(DATA UNDER STUDY):

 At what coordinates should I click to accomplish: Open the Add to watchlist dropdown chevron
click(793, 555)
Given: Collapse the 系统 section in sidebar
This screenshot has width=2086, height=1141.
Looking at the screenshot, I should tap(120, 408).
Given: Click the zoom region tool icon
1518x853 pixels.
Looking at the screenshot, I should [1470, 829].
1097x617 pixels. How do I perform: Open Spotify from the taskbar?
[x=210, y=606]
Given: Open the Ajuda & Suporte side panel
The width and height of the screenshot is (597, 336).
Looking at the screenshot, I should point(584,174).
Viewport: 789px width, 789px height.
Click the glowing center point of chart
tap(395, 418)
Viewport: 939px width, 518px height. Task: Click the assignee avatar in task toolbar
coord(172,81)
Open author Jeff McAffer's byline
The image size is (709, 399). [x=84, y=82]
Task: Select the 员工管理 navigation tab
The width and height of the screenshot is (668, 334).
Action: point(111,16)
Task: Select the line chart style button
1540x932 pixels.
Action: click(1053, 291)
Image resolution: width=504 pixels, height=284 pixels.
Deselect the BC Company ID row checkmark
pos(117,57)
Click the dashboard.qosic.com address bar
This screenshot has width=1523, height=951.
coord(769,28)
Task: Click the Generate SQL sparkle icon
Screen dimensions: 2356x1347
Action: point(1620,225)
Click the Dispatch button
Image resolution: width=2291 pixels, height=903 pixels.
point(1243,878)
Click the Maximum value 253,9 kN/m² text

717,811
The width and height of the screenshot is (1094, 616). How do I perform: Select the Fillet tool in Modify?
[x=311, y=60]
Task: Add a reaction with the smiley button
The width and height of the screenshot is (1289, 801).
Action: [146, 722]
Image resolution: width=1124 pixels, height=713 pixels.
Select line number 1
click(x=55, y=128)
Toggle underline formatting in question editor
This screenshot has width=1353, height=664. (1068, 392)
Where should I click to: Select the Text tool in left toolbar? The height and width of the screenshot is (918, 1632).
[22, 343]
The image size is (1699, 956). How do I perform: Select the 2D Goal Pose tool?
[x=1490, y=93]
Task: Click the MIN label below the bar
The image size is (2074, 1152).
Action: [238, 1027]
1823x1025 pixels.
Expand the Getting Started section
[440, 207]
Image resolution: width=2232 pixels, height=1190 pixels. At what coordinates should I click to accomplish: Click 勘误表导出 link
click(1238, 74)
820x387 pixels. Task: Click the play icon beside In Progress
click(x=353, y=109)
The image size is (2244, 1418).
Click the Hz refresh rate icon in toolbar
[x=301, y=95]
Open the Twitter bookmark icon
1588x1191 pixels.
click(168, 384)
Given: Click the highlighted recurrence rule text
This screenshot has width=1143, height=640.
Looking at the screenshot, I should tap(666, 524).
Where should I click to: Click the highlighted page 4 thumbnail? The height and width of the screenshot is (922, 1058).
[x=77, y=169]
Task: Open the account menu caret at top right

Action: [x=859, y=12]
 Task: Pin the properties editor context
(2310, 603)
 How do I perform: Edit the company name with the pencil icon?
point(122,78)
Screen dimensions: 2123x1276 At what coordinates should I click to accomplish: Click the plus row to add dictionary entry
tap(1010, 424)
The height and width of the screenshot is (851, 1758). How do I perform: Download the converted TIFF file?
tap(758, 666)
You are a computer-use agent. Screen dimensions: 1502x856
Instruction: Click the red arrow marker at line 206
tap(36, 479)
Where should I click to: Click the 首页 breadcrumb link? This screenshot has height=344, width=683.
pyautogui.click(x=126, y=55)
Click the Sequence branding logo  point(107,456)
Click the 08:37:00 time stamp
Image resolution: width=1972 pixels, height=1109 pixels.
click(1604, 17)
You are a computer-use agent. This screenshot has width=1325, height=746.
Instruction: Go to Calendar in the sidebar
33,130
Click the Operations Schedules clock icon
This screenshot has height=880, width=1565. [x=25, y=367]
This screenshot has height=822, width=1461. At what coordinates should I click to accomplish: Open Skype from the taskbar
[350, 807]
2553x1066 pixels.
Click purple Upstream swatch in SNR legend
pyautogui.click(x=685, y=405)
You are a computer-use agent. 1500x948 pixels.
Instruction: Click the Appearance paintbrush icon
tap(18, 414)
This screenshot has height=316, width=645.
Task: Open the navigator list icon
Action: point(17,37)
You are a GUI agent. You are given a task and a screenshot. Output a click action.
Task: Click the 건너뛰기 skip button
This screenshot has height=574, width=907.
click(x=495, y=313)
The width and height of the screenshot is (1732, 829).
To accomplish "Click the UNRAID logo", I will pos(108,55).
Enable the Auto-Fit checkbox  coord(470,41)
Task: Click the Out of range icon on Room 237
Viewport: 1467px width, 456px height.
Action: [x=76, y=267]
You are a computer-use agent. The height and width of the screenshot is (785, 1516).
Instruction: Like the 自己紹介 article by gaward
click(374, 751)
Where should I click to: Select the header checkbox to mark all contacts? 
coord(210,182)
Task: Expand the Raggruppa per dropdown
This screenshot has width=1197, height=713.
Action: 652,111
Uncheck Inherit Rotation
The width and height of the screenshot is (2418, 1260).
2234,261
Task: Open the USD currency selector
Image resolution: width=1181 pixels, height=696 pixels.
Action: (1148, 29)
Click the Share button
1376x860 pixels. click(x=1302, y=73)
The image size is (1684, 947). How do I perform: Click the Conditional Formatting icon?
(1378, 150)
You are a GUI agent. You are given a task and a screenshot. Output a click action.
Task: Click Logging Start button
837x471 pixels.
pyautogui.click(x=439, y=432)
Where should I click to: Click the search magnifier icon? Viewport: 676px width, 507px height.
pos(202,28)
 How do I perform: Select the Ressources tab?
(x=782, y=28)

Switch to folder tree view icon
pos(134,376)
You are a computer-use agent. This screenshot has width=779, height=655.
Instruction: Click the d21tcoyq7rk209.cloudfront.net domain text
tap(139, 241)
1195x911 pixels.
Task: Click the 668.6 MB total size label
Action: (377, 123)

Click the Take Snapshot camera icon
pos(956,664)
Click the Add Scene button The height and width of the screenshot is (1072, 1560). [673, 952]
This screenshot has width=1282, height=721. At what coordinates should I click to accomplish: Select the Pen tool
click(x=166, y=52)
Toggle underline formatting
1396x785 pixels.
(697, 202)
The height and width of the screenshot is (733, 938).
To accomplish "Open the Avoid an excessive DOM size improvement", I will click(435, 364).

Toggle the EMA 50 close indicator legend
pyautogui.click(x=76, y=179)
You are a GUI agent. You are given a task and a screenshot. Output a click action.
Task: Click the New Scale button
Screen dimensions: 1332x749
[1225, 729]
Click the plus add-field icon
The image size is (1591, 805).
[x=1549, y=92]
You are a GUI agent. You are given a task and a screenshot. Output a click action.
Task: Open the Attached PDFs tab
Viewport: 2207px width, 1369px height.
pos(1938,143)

(WORK ORDER): Establish how many lines of the material above hold the word "logo". Nothing but the count should be returned.

(TASK OUTPUT): 2